Samuel Agbamu (KCL) - 2016-17 Students
samuel.agbamu@kcl.ac.uk

Africa in the Roman Imagination

This project aims to excavate ideas of Africa in literature from the Roman period, in order to investigate European “discoveries” of the continent, and the ideological deployments of these conceptions in the construction of Roman self-identity. Previous attempts to interpret ancient attitudes to Africa have focused largely on Greek texts, yet images of Africa in texts from the Roman period arguably offer more complex and nuanced views. Taking Sallust’s Bellum Iugurthina as a starting point, presentations of Africa will be interrogated for the meaning of “Africa” in different contexts, their ideological significance, and currency when speaking about Africa in the Roman imagination.

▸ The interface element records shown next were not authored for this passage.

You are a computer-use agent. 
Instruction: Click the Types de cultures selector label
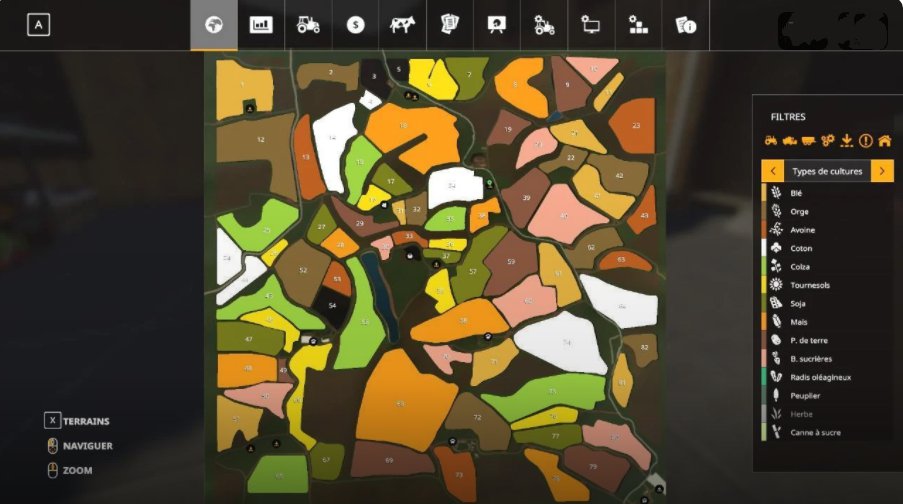(x=826, y=171)
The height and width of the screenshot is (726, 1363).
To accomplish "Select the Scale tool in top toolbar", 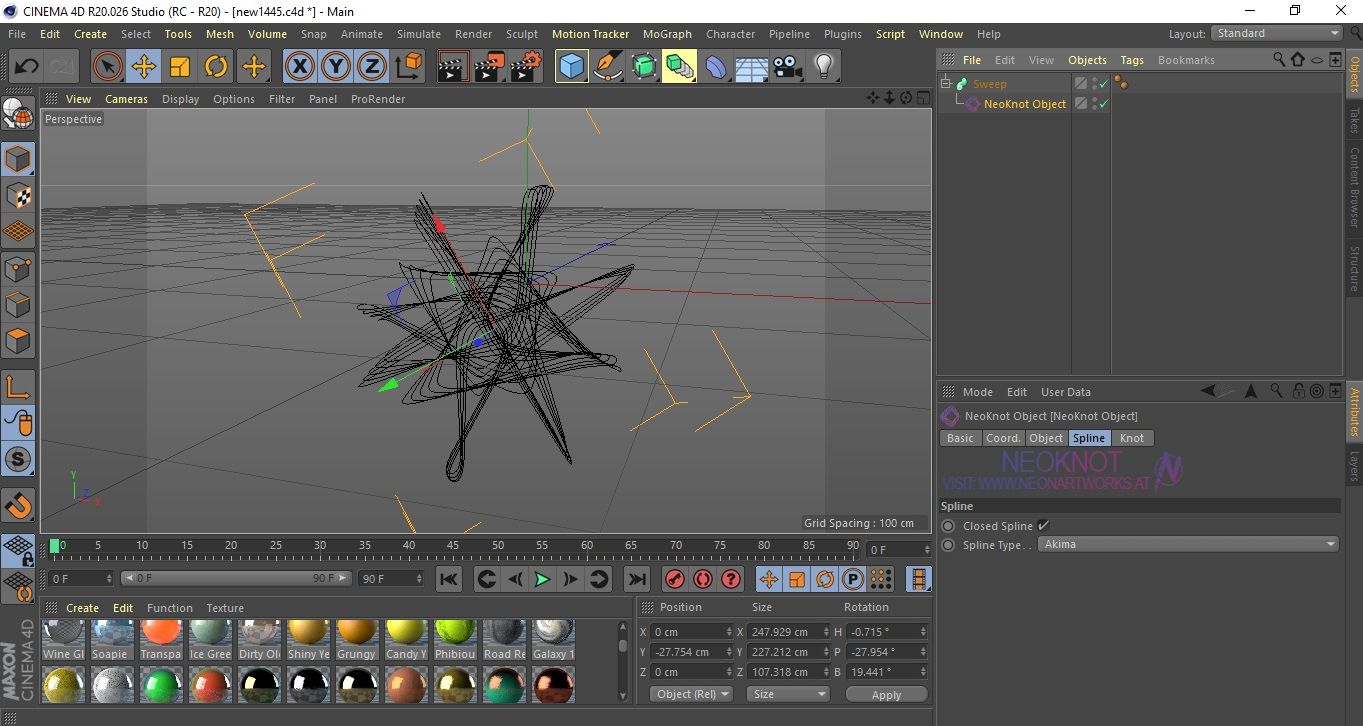I will (x=180, y=67).
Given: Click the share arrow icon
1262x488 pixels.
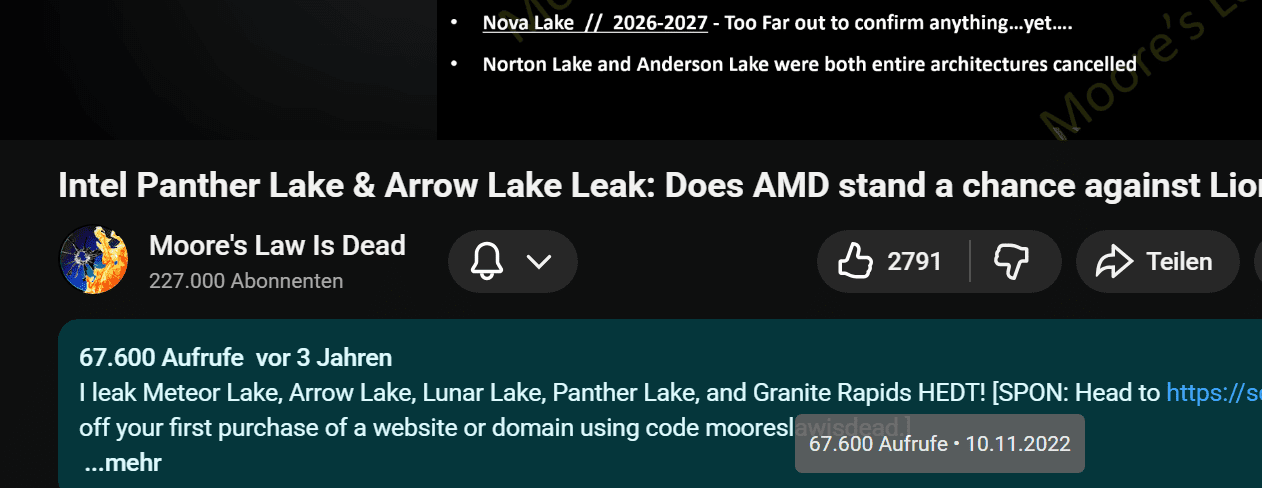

An analysis of changing attitudes to Africa will contribute to an understanding of evolving constructions of Africa, illuminating a process of constant conceptual reinvention, culminating in the modern project colonialism in Africa, and its aftermath. This will involve engaging with ideas of African historical subjectivity, enunciation and knowledge production. The philosopher V.Y. Mudimbe claimed that African discourses have been silenced or “converted” by western discourses, and in the process, Africa was “invented”. This project will examine the role of Roman texts in this context.